Random access of a large binary file
I have a large binary file (12 GB) from which I want to assemble a smaller binary file (16 KB) on the fly. Assume the file is on disk, and that the bytes for the smaller file are somewhat randomly distributed in the large binary file. What's the best and fastest way to do this? So far I've not been able to do better than about three minutes.
Things I've tried, which have more or less the same performance:
- Converting the file to the HDF5 format and using the C interface (slow).
- Writing a small C program to fseek() through the file (slow).
How can I r开发者_开发知识库andomly access this data really fast?
I want to get to less than a couple of seconds for the query.
The answer is basically "no".
A single mechanical disk drive is going to take 10 ms or so to perform a seek, because it has to move the disk head. 16000 seeks times 10 milliseconds per seek equals 160 seconds. It makes absolutely no difference how you write your code; e.g. mmap() is going to make no difference.
Welcome to the physical world, software person :-). You must improve the locality of your operations.
First, sort the locations you are accessing. Nearby locations in the file are likely to be nearby on disk, and seeking between nearby locations is faster than seeking randomly.
Next, your disk can probably read sequential data at around 100 megabytes/second; that is, it can read 1 megabyte sequentially in around the same time it takes to perform a seek. So if two of your values are less than 1 megabyte apart, you are better off reading all of the data between them than performing the seek between them. (But benchmark this to find the optimal trade-off on your hardware.)
Finally, a RAID can help with throughput (but not seek time). It can also provide multiple disk heads that can seek concurrently if you want to multi-thread your read code.

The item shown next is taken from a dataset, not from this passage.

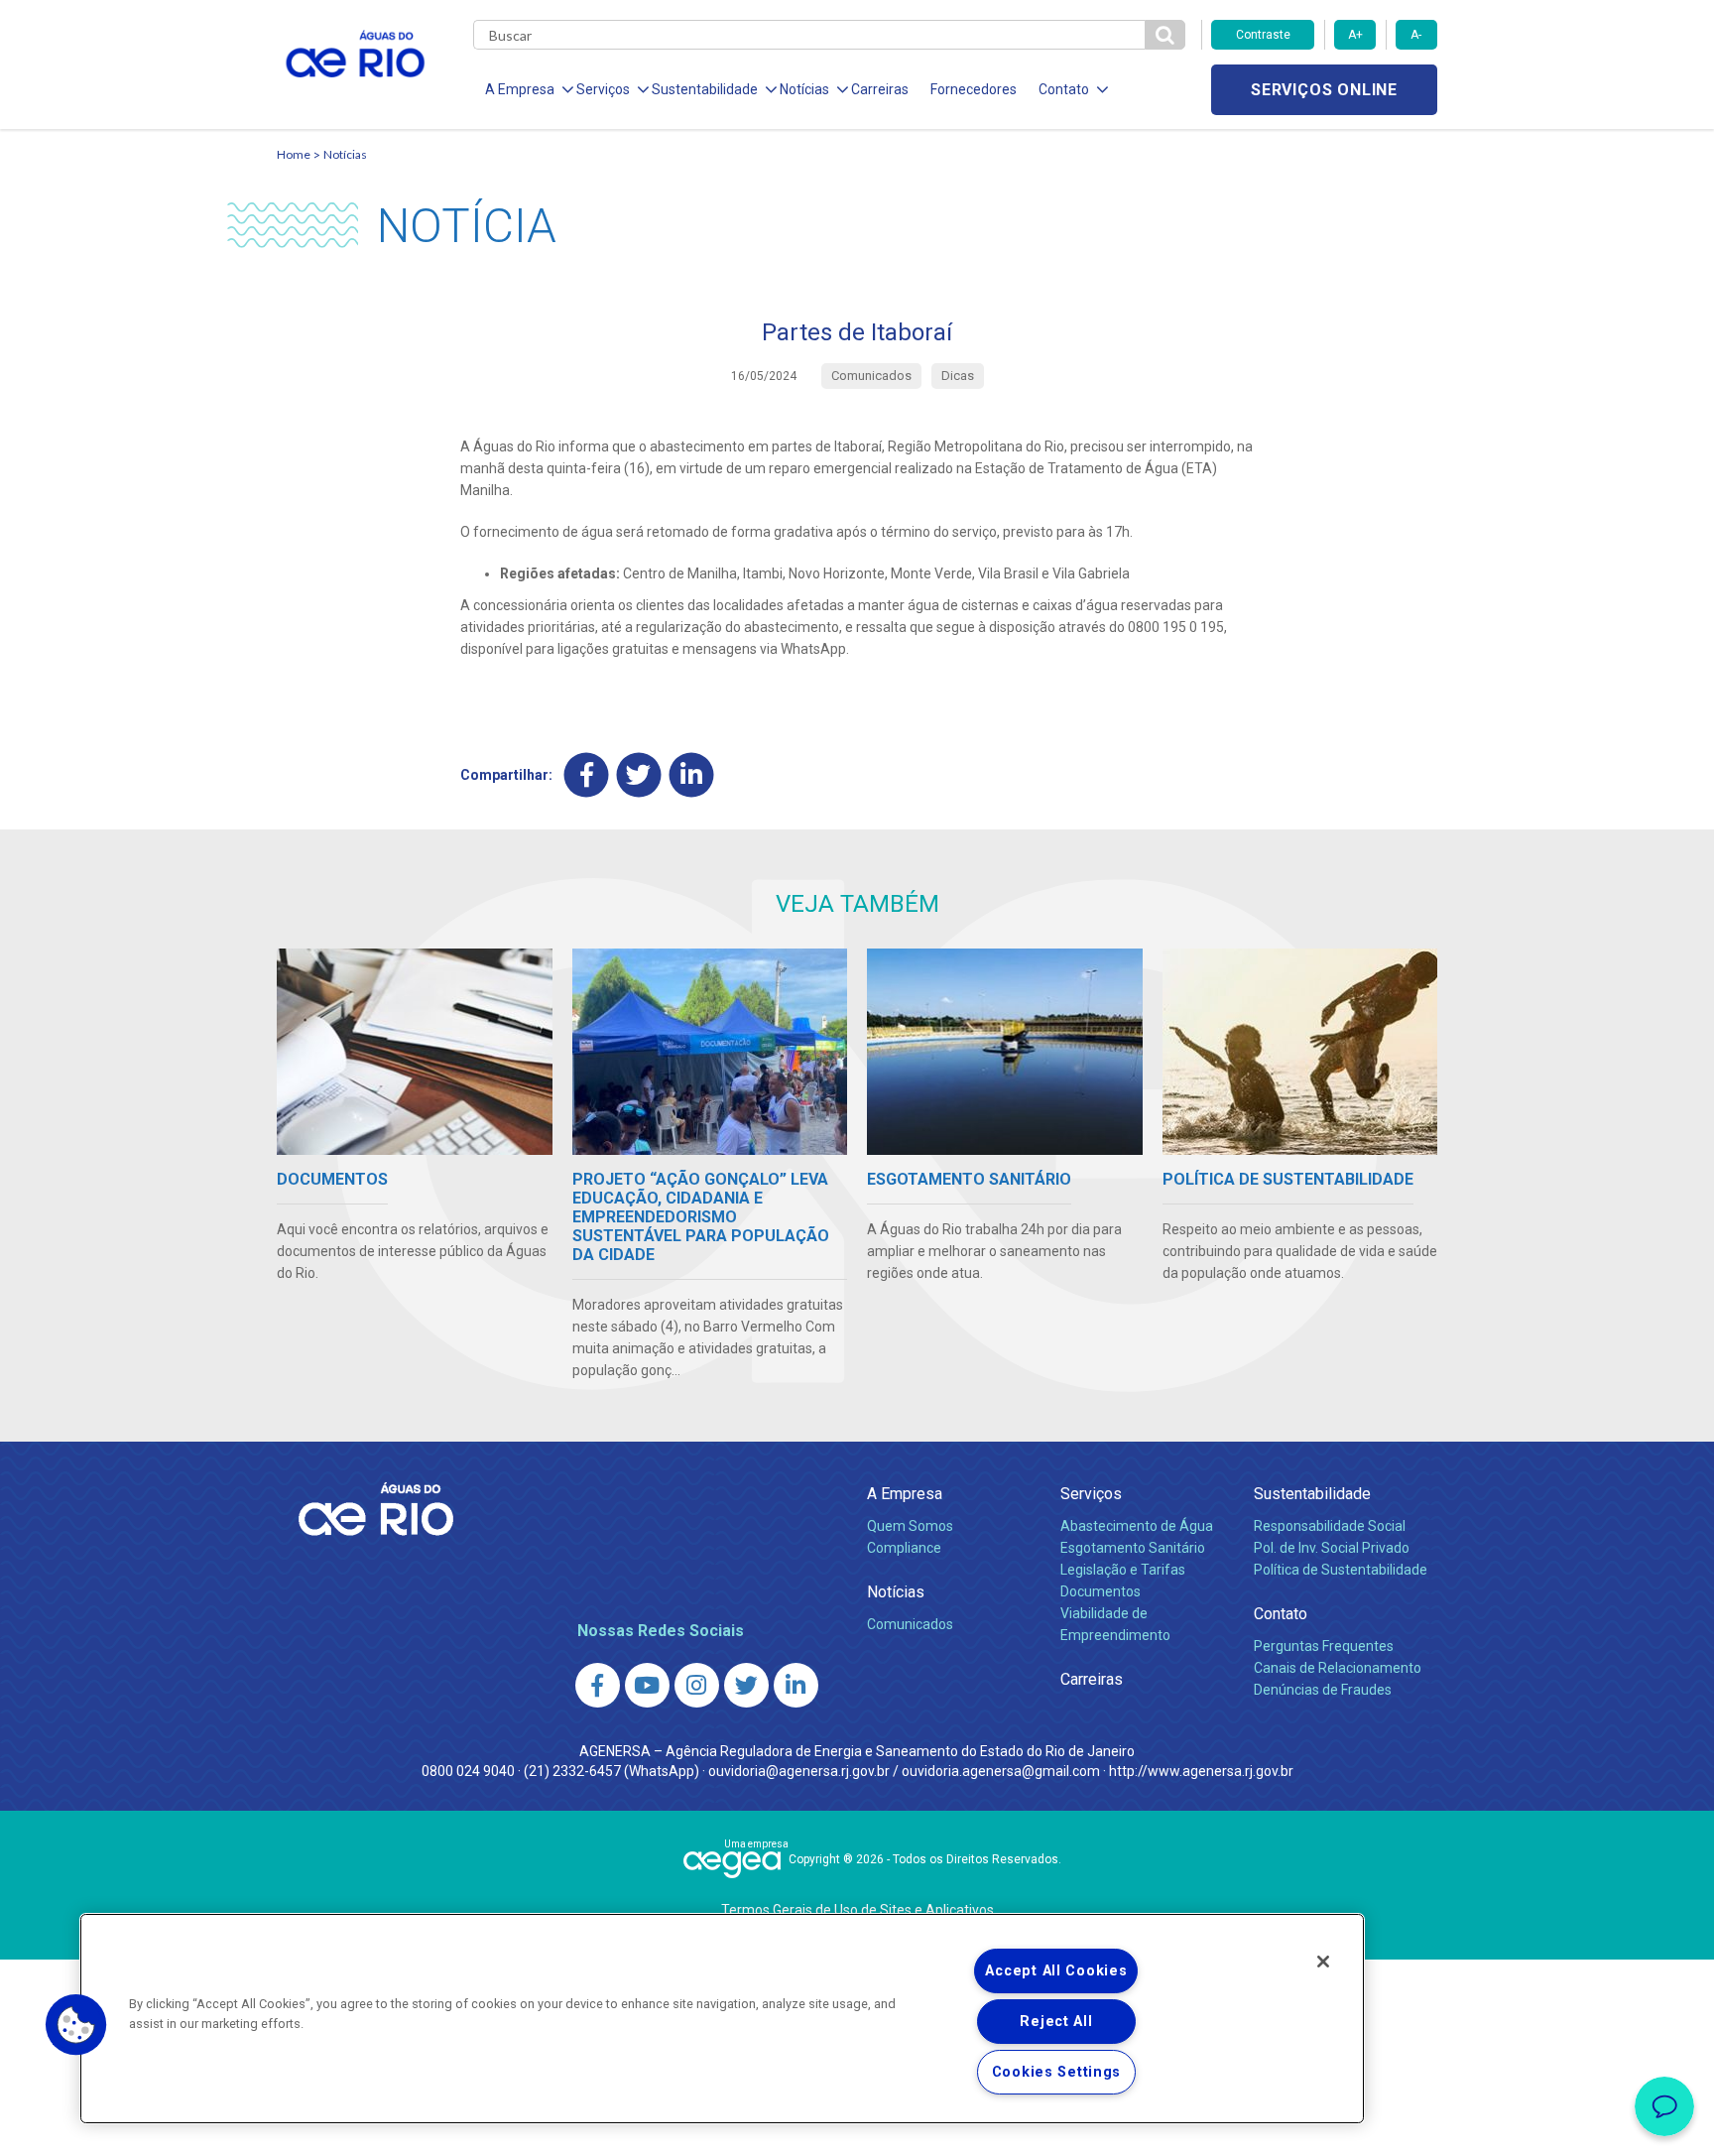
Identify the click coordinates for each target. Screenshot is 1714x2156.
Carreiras (880, 89)
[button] (76, 2025)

But in general, accessing random data is about the worst thing you can ask your computer to do, whether in memory or on disk. And the relative difference between sequential access and random access increases every year because physics is local. (Well, the physics we depend on here, anyway.)
[edit]
@JeremyP's suggestion to use SSDs is a good one. If they are an option, they have an effective seek time of 0.1 ms or so. Meaning you could expect your code to run 50-100 times faster on such hardware. (I did not think of this because I usually work with files in the 1 TB range where SSDs would be too expensive.)
[edit 2]
As @FrankH mentions in a comment, some of my suggestions assume that the file is contiguous on disk, which of course is not guaranteed. You can help to improve this by using a good file system (e.g. XFS) and by giving "hints" at file creation time (e.g. use posix_fallocate to inform the kernel you intend to populate a large file).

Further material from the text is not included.